── Listed entries ──
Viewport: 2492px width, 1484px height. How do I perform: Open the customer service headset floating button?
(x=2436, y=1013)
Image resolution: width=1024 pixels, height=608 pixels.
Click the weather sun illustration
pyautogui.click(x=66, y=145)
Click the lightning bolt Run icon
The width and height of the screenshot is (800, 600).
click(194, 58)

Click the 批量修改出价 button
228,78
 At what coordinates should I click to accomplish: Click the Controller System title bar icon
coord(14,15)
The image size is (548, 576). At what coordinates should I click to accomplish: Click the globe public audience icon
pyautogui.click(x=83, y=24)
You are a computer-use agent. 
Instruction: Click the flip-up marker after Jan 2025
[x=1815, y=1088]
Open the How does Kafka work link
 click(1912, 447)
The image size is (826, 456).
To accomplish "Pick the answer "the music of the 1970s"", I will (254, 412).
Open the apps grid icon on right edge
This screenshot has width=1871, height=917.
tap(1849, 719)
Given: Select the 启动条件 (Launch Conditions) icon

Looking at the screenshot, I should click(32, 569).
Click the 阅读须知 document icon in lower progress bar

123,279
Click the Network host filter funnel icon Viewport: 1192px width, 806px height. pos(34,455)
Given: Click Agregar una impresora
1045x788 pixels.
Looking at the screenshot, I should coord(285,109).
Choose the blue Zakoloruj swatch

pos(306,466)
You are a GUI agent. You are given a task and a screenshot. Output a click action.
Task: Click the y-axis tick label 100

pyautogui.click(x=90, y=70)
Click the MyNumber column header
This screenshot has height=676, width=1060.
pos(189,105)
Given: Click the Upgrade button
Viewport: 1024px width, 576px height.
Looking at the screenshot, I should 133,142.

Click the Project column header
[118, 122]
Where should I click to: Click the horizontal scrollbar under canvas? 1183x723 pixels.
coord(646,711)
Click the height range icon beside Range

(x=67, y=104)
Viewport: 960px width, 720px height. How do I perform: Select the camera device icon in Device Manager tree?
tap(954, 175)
───
Rewrite the records above, changing each "Viewport" to "Window" and leaving the rest as it is.

### Output of the exercise
Window: 2492px width, 1484px height. How do I perform: Open the customer service headset floating button?
(x=2436, y=1013)
Image resolution: width=1024 pixels, height=608 pixels.
Click the weather sun illustration
pyautogui.click(x=66, y=145)
Click the lightning bolt Run icon
The width and height of the screenshot is (800, 600).
click(194, 58)

Click the 批量修改出价 button
228,78
 At what coordinates should I click to accomplish: Click the Controller System title bar icon
coord(14,15)
The image size is (548, 576). At what coordinates should I click to accomplish: Click the globe public audience icon
pyautogui.click(x=83, y=24)
You are a computer-use agent. 
Instruction: Click the flip-up marker after Jan 2025
[x=1815, y=1088]
Open the How does Kafka work link
 click(1912, 447)
The image size is (826, 456).
To accomplish "Pick the answer "the music of the 1970s"", I will (254, 412).
Open the apps grid icon on right edge
This screenshot has width=1871, height=917.
tap(1849, 719)
Given: Select the 启动条件 (Launch Conditions) icon

Looking at the screenshot, I should click(32, 569).
Click the 阅读须知 document icon in lower progress bar

123,279
Click the Network host filter funnel icon Window: 1192px width, 806px height. pos(34,455)
Given: Click Agregar una impresora
1045x788 pixels.
Looking at the screenshot, I should coord(285,109).
Choose the blue Zakoloruj swatch

pos(306,466)
You are a GUI agent. You are given a task and a screenshot. Output a click action.
Task: Click the y-axis tick label 100

pyautogui.click(x=90, y=70)
Click the MyNumber column header
This screenshot has height=676, width=1060.
pos(189,105)
Given: Click the Upgrade button
Window: 1024px width, 576px height.
Looking at the screenshot, I should 133,142.

Click the Project column header
[118, 122]
Where should I click to: Click the horizontal scrollbar under canvas? 1183x723 pixels.
coord(646,711)
Click the height range icon beside Range

(x=67, y=104)
Window: 960px width, 720px height. How do I perform: Select the camera device icon in Device Manager tree?
tap(954, 175)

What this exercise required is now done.